AgentKey — Full internet access for your AI agent
ReviewAudited by ClawScan on May 10, 2026.
Overview
AgentKey is aligned with its web/MCP integration purpose, but it should be reviewed because it can run remote setup/update commands, store an API key in agent configs, and enable future auto-updates.
Install only if you trust AgentKey, `@agentkey/mcp`, and the `chainbase-labs/agentkey` update channel. Review or manually run the setup command, understand where the API key will be stored, avoid sending confidential data through the MCP tools, and do not enable auto-upgrade unless you are comfortable with future updates being installed automatically.
Findings (5)
Artifact-based informational review of SKILL.md, metadata, install specs, static scan signals, and capability signals. ClawScan does not execute the skill or run runtime probes.
The agent may try to run a remote installer/auth command and change local agent configuration when the user only asked for a web/data query.
A normal query can be routed into a shell-executed setup/auth flow that modifies MCP configuration, without a clearly stated confirmation step in the visible setup workflow.
If any are missing → Setup (regardless of what the user asked). ... Install / re-auth in one shot — run this in the user's shell: `! npx -y @agentkey/mcp --auth-login`
Require explicit user confirmation before running setup or re-auth commands, and prefer running the setup command manually after reviewing it.

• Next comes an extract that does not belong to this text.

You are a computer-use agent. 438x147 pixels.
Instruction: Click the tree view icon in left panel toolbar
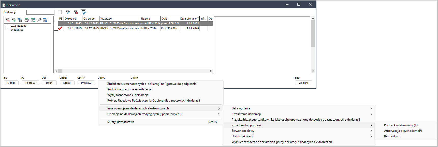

If the referenced package, registry entry, or update channel is compromised or changed unexpectedly, the agent could execute altered code that affects local configuration or credentials.
Setup and upgrade pull executable packages/skill updates by name without pinned versions or checksums; combined with the unknown source/homepage and no install spec, provenance is not easy to verify.
`npx -y @agentkey/mcp --auth-login` ... `npx skills update chainbase-labs/agentkey`
Install only if you trust AgentKey and the referenced package/update source; avoid auto-updates unless you are comfortable receiving unreviewed future changes.
Processes or users that can read those config files may be able to obtain the AgentKey API key or use the configured MCP server.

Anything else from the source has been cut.